9. Key differentials
- Post-coital bleeding → cervical carcinoma, cervical polyp, cervicitis, ectropion.
- Postmenopausal bleeding → endometrial carcinoma/hyperplasia, atrophic vaginitis, polyps, exogenous oestrogen.
- Koilocytes on smear → HPV (LSIL) vs reactive/atrophic changes.
- Pelvic mass + dysmenorrhoea → endometrioma vs ovarian neoplasm vs adenomyosis vs fibroid.
- p53-mutant high-grade uterine tumour → serous (Type II) endometrial vs carcinosarcoma (MMMT).
Recently asked / exam angle
- E6 binds p53, E7 binds RB — asked repeatedly; expect "match the oncoprotein to its tumour-suppressor target" or "E7 inactivates which protein?" (RB → releases E2F).
- HPV 16 → squamous, 18 → adenocarcinoma; 6 & 11 → condyloma/warts (low risk).
- Transformation zone = origin of cervical carcinoma; site to sample on Pap.
- Koilocyte image → identify HPV.
- Schiller test: dysplastic glycogen-poor epithelium does NOT take up Lugol's iodine (Schiller positive).
- Confirmatory test for cervical lesion = colposcopy-directed biopsy (not Pap).

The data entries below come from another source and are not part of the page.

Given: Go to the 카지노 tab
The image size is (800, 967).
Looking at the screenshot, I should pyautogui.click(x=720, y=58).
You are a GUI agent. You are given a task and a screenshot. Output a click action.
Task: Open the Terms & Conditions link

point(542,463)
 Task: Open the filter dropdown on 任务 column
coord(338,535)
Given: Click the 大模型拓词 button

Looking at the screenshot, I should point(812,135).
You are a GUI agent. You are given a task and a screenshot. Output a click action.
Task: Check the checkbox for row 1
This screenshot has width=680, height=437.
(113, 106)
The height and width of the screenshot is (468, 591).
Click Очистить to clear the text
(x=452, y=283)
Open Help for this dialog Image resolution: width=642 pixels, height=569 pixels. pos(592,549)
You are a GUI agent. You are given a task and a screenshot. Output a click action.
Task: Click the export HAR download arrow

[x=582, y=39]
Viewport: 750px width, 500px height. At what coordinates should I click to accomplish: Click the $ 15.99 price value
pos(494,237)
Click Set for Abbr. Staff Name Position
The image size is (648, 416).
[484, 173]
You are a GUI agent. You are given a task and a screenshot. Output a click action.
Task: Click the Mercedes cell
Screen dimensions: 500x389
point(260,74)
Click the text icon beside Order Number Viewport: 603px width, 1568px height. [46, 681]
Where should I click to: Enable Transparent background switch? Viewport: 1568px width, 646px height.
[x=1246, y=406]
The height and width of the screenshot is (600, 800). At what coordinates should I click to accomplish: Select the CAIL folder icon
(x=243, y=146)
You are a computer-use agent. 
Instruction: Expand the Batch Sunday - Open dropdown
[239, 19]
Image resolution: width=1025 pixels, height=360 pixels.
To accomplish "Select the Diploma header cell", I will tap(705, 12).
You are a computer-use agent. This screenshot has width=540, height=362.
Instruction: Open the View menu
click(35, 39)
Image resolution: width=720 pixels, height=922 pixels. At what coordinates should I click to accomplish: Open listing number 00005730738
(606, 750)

- Endometrial Type I = endometrioid, oestrogen-driven, PTEN; Type II = serous, p53, aggressive, psammoma bodies — direct comparison MCQs.
- Tamoxifen and granulosa cell tumour as causes of endometrial hyperplasia/cancer.
- Postmenopausal bleeding → TVS endometrial thickness cut-off (>4–5 mm) → biopsy.
- Chocolate cyst / endometrioma and Sampson's retrograde menstruation theory.
- p16 immunostain as surrogate for HR-HPV transforming infection.
Rapid revision
- Transformation zone of cervix is where HPV infects and carcinoma arises.
- E6 degrades p53; E7 inactivates RB — the two defining HPV oncoproteins.
- HPV 16 → squamous cell, 18 → adenocarcinoma; 6/11 → genital warts.
- Viral integration (loss of E2 → ↑E6/E7) is the molecular switch to malignancy; p16 marks it.
- Koilocyte (perinuclear halo, raisinoid nucleus) = morphological hallmark of HPV; peaks in LSIL/CIN 1.
- CIN graded by thickness: 1 = lower 1/3, 2 = 2/3, 3/CIS = full thickness; LSIL=CIN1, HSIL=CIN2–3.
- Colposcopy-directed biopsy is confirmatory; cisplatin-based chemoradiation for locally advanced cervical ca.
- Cervical cancer is clinically staged; commonest cause of death is uraemia from ureteric obstruction.
- HPV vaccine is prophylactic — give before sexual debut (9–14 yrs).
- Type I endometrial ca: endometrioid, oestrogen-driven, obese/diabetic, PTEN, good prognosis; precursor = atypical hyperplasia.
- Type II endometrial ca: serous/clear cell, oestrogen-independent, thin elderly, p53, aggressive, psammoma bodies.
- Postmenopausal bleeding = endometrial cancer until excluded → TVS (>4–5 mm) → biopsy; surgical staging + TAH-BSO. Tamoxifen ↑ risk; OCP/parity protective. Ovarian endometriosis = chocolate cyst.